Recorded data:
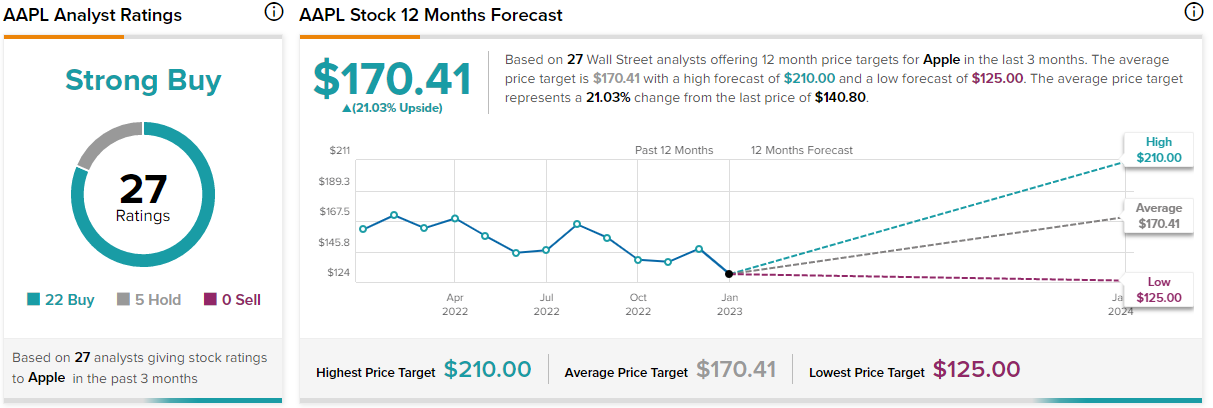Image resolution: width=1213 pixels, height=408 pixels.
Task: Select the Average $170.41 forecast flag
Action: point(1159,216)
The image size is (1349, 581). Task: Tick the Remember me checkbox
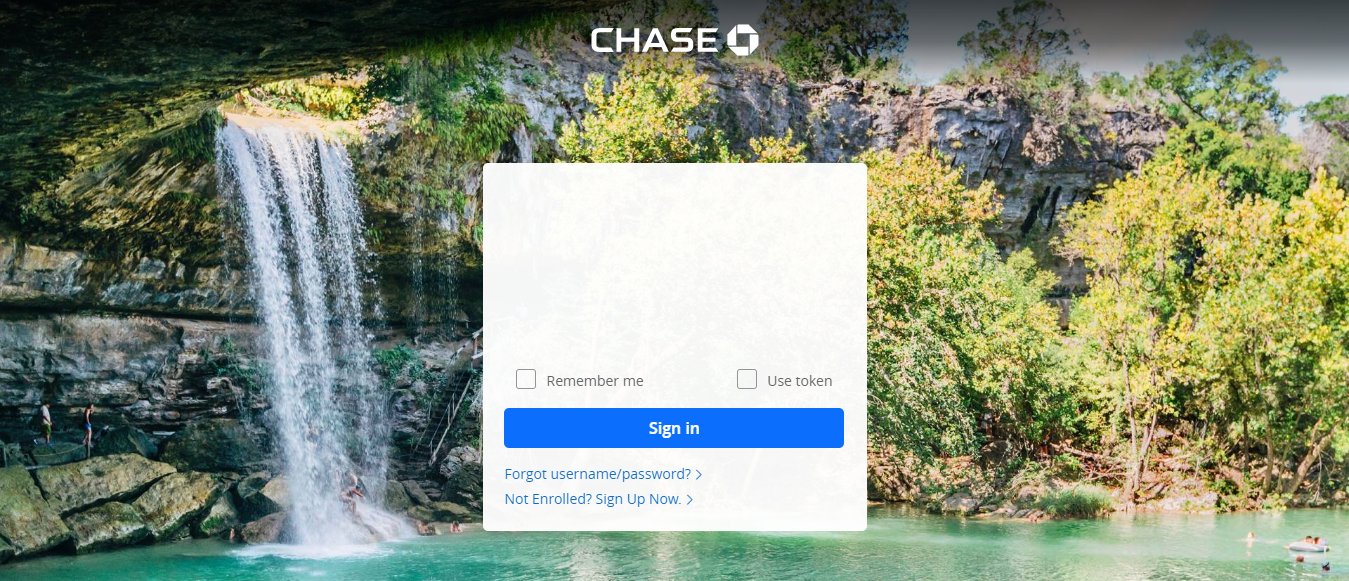click(526, 379)
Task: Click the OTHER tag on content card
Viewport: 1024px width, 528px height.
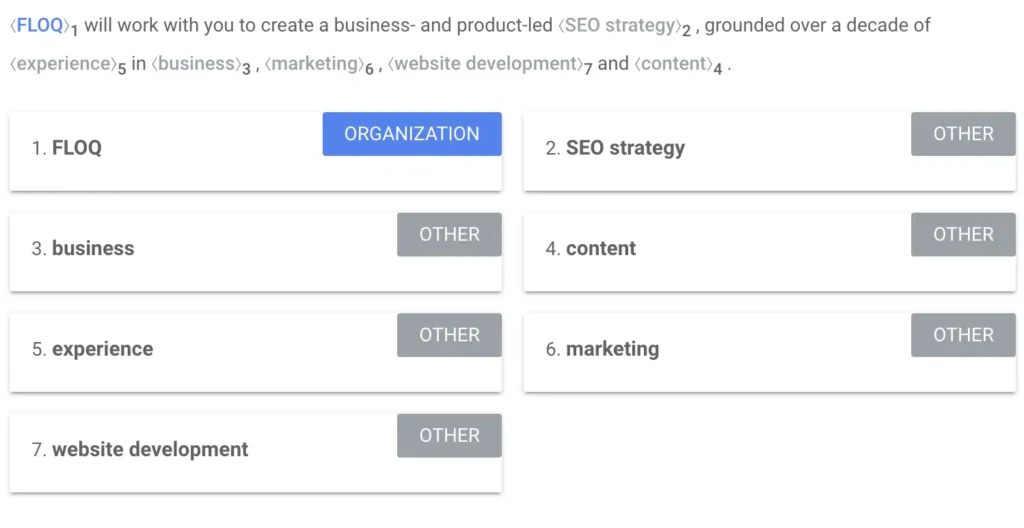Action: (x=963, y=235)
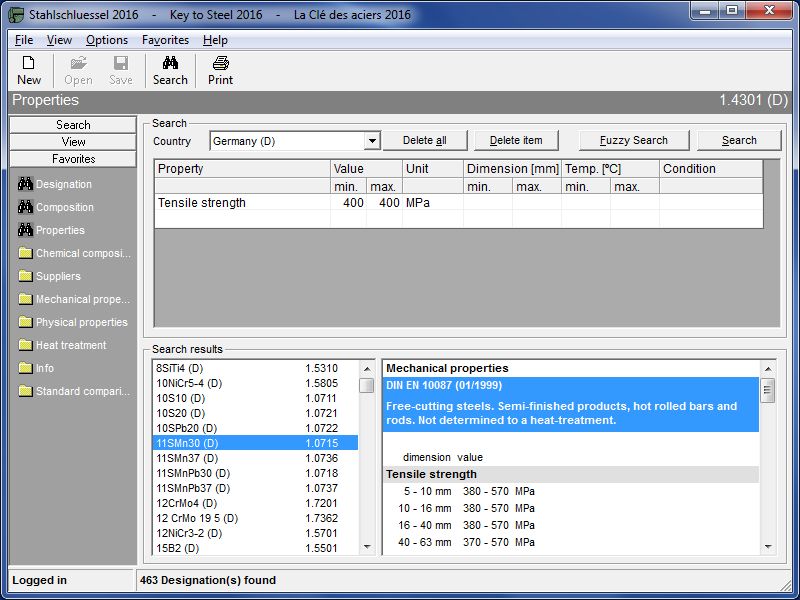This screenshot has width=800, height=600.
Task: Open Designation search in sidebar
Action: [64, 184]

• PROBLEM REQUIREMENTS
Write out exactly, and nothing more than, the lines of the entries above from the line containing "The image size" through the final line; omit any pictures.

• RESPONSE TO THE TASK
The image size is (1349, 581). Task: Tick the Remember me checkbox
click(526, 379)
Task: Click the OTHER tag on content card
Viewport: 1024px width, 528px height.
Action: (x=963, y=235)
This screenshot has width=800, height=600.
Task: Open Designation search in sidebar
Action: [64, 184]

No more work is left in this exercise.